AS MUCH as sparking overwhelming admiration, Luke Beveridge's fine gesture of sportsmanship in handing over his Jock McHale Medal to Western Bulldogs skipper Bob Murphy raises questions about who should be recognised with a medal after a premiership.
Dog coach gives his medal to injured skipper
Should every player who represented the winning team during the season receive a 'participants' medal or should it be restricted to the 22 playing on the day?
After all, Olympic medals are given to those who compete in the team on the route to a medal. Those who compete in winning soccer World Cup teams and in the NBA without playing in the final are recognised too, so it would not be a huge leap to make that change.
It would be a nice touch for 17 other Bulldogs who played for the club in 2016 to have a memento awarded to them.
Could the Bulldogs develop a place where Beveridge's selfless act could be recognised for those reflecting on sport and all that comes with it?
Given its significance will only grow, it would seem to be an appropriate recognition for the selfless act, a symbol all Bulldogs past and present could look back on with pride.
And why does it matter if another medal is struck for Beveridge, a suggestion Bulldogs president Peter Gordon has made, so both the giver and the receiver, and their respective families have a medal to reflect upon when their time in the game is up?
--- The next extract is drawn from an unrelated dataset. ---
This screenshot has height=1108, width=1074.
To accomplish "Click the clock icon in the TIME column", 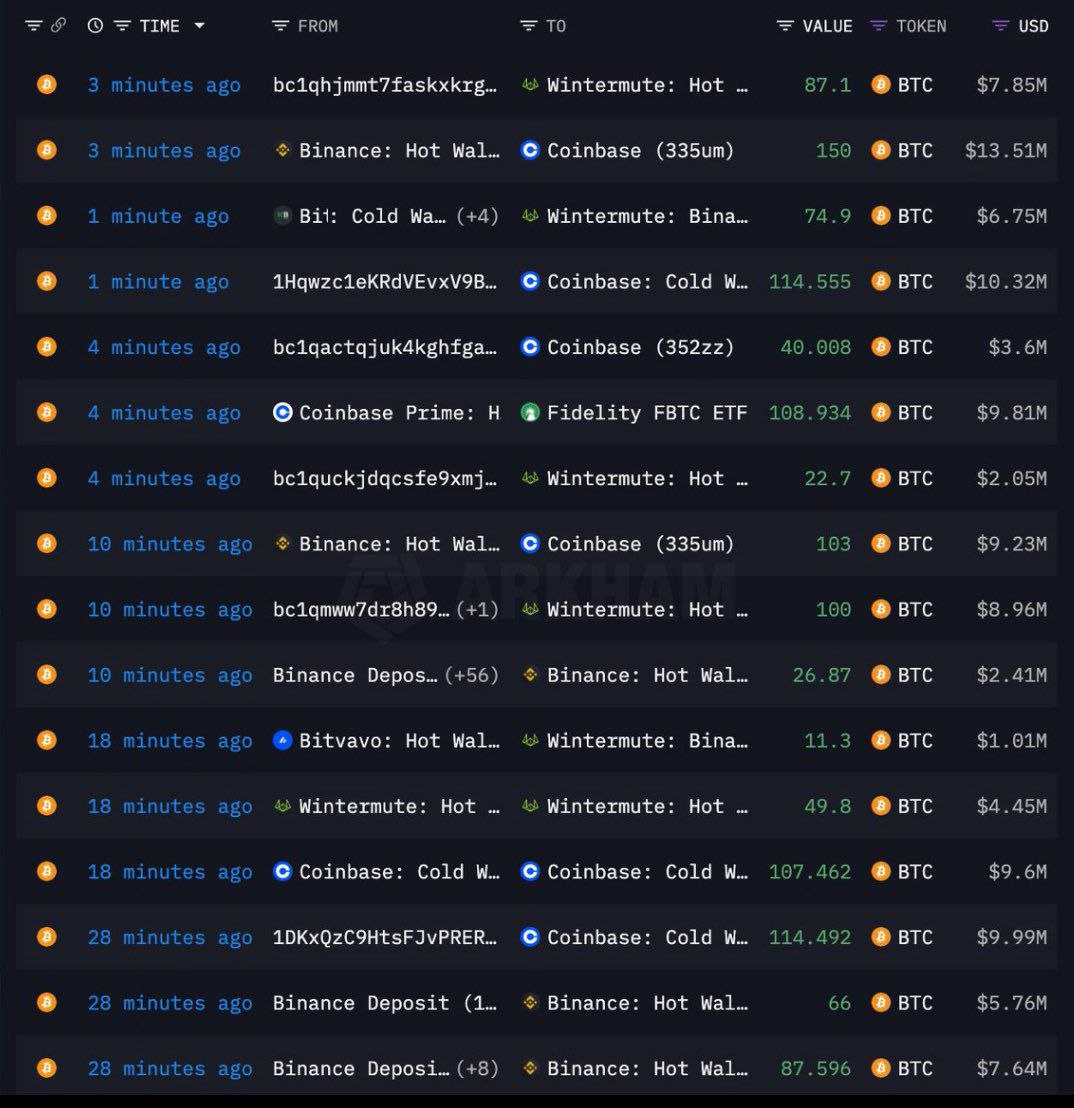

Some argue the symbolism of the moment is diminished. I understand that point but don't agree that it makes any difference. The moment will live forever.
Luke Beveridge presents injured skipper Bob Murphy with his Jock McHale Medal. Picture: AFL Photos
These are the questions I have pondered in the days following the flag as I looked at the history of premiership medals and realised anything is possible.
Premiership medals have long been awarded to premiership players, and in many years to players who did not in fact play in the Grand Final despite discussion of the process never appearing in VFL or AFL minutes.
For instance, Richmond premiership player Michael Green had a premiership medal before he had set foot on the field on a Grand Final day as he sat out the 1967 game on the bench as the Tigers' 20th man.
He subsequently received his first premiership medal at the Tigers' 1967 Annual General Meeting along with his teammates.
That he sat on the pine throughout the Grand Final did not matter to those handing out the medals because he was part of the team.
That bittersweet moment is not tough for Green to talk about because he played a key role in three subsequent flags for the Tigers in 1969, 1973 and 1974.
Such medals, handed out before 1977, were ones clubs developed, with records of them being awarded varying from year to year.
Green, now 68, describes the 1967 medal, which now sits in the Tigers' Hall of Fame along with his other three, as beautiful, 3-4 inches in diameter with an athletic body adorning it.
Geelong vice president Bob Gartland turned up evidence in his historical journeys of two premiership medals being awarded in 1884 to premiership players John Bolton and Tom Cahill, 13 years before the VFL officially began.
Essendon awarded a premiership medallion to Jack Hart in 1911 despite the fact Hart did not play in the Grand Final. He played in four games during the year.
AFL historian Col Hutchison said there was also evidence that former Geelong player Ted Llewellen was awarded a 1931 premiership medal despite not playing in the Cats' premiership that year.
He played 10 games but was given a medal, probably because he had continued training with the squad.
The Age, reporting on South Melbourne's AGM in December, 1933, wrote: "Each of the players was then handed a premiership medal, the whole [group] receiving a tremendous ovation from the delighted supporters".
But to underline the jagged path of the medallion's history, the members of the 1951 and 1952 Geelong premiership teams only received medals retrospectively when the club decided on its 150th anniversary in 2009 to strike medals in their honour.
It was 1977 when premiership medals were first awarded on the field post-game, as colour television showed the game for the first time and David Dench stood in as skipper in the absence due to a knee injury, coincidentally, of North Melbourne captain Keith Greig.
That VFL medal in 1977 was changed in the early 2000s, an image based on former Collingwood skipper Tony Shaw holding the cup aloft with the size and colour based on the 2000 Olympic gold medal.
The runner-up medal was also presented post-match until Collingwood ruckman Peter Moore, who played in five Grand Finals without a win, threw his to the ground in disappointment after the 1981 Grand Final.
We have always lived in a time of change, the game adapting to circumstances.
Gordon thought post-match it was time for a system that recognised players in the same predicament as Murphy to be introduced.
Awarding Beveridge another medal is 'the decent thing to do'
That would not diminish what Beveridge did, it would only embed it in time as a moment that taught the game it takes more than 22 and a superb coach to win a flag.